*Activity:*
In the entries below, which lines run from the one containing "Where should I click to: Select" to the one containing "Click the 본고사 전 까지 sentence"? Copy exactly those lines, ends included, and no others.

*Given entries:*
● ● ●

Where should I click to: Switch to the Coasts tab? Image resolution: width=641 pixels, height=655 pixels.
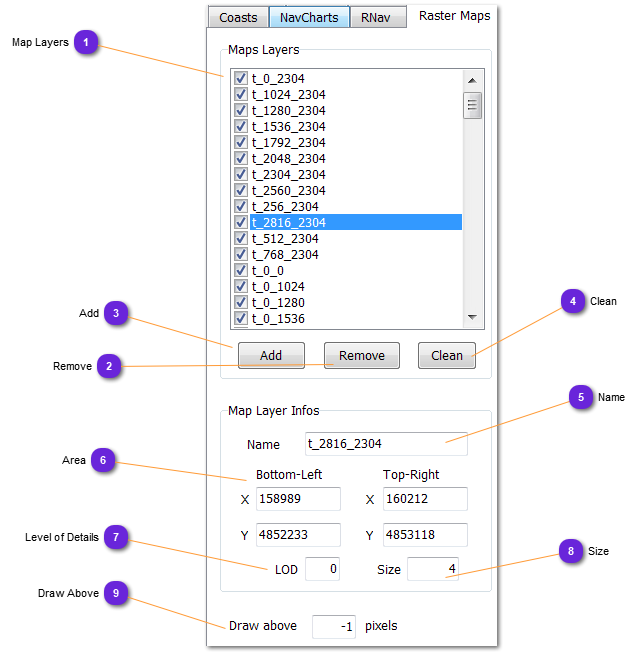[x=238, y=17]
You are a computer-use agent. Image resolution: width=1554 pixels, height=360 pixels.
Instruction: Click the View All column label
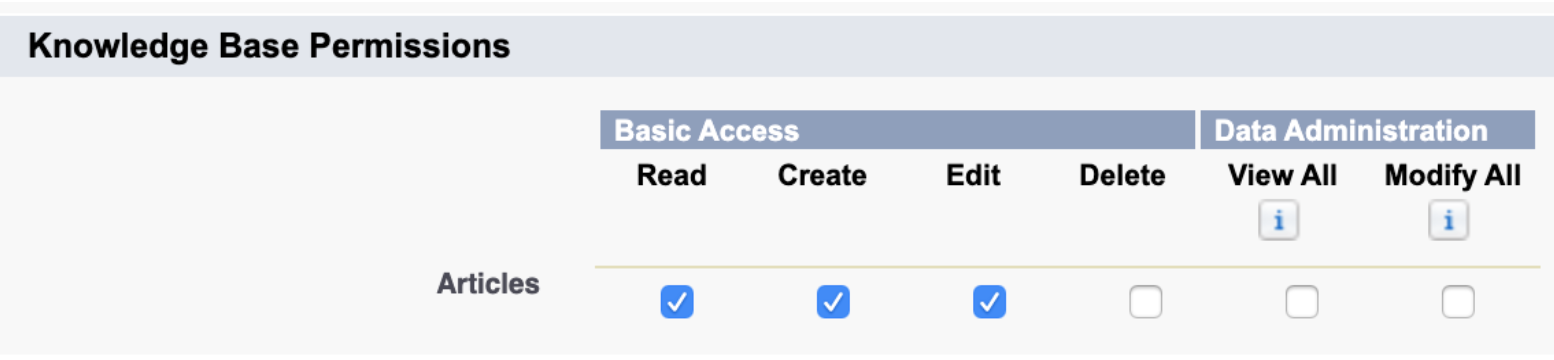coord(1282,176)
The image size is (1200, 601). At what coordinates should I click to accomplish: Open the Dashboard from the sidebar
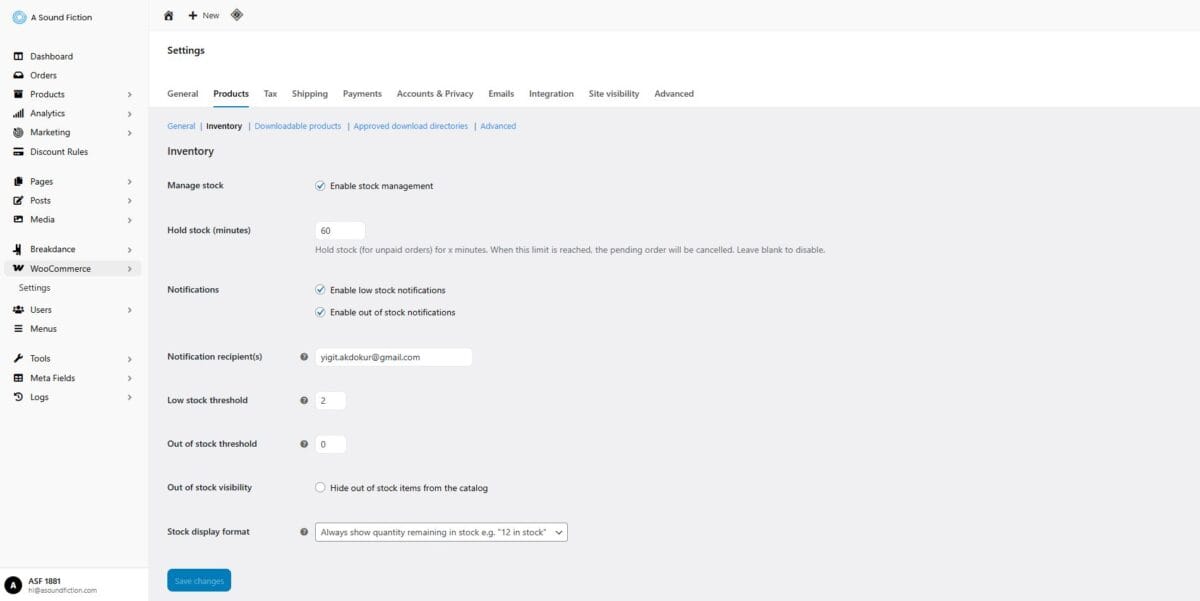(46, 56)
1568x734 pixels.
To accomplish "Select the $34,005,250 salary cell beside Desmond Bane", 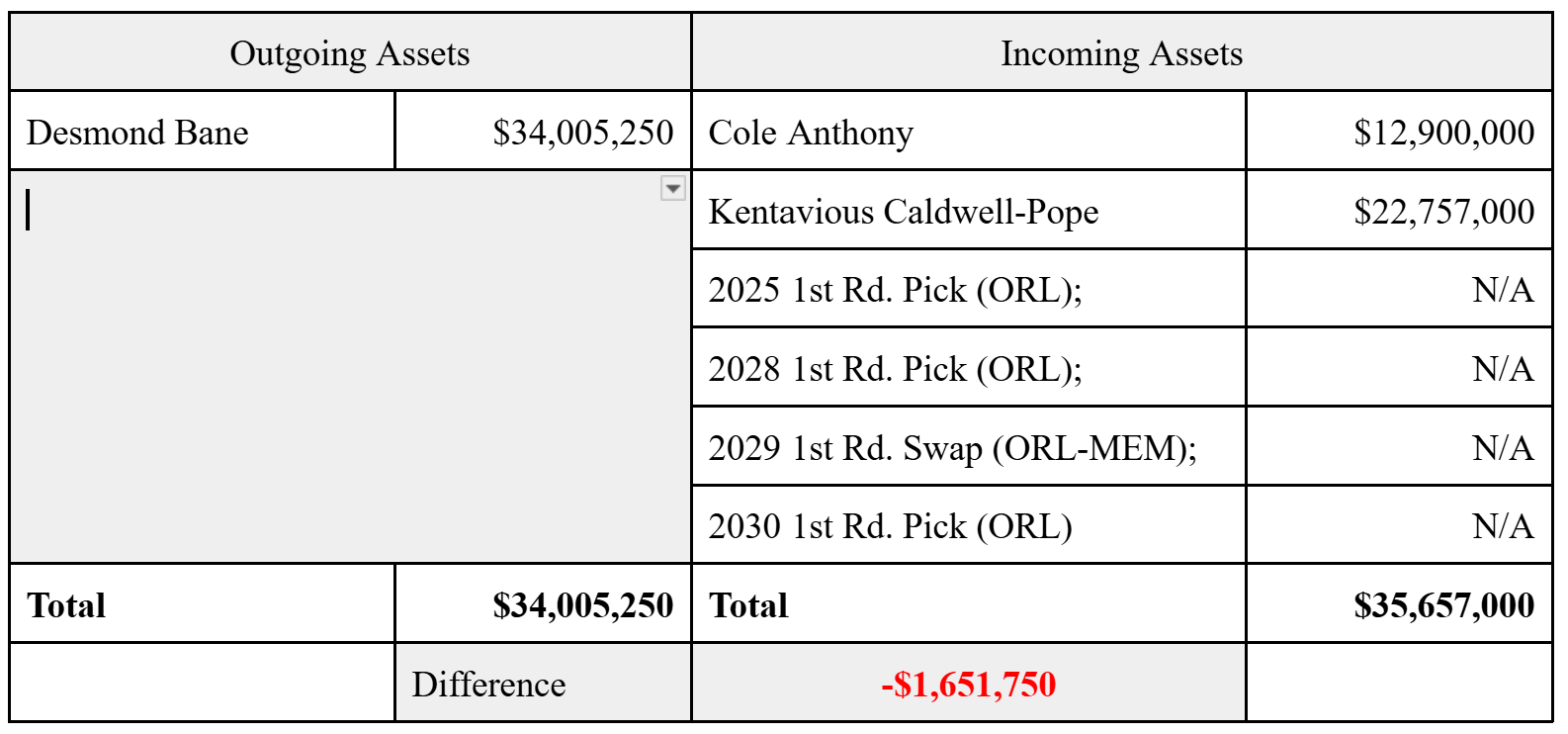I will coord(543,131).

● ● ●

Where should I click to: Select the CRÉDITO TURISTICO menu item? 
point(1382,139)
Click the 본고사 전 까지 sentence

● ● ●

*Answer section:*
Where should I click to: Select the CRÉDITO TURISTICO menu item? 
point(1382,139)
Click the 본고사 전 까지 sentence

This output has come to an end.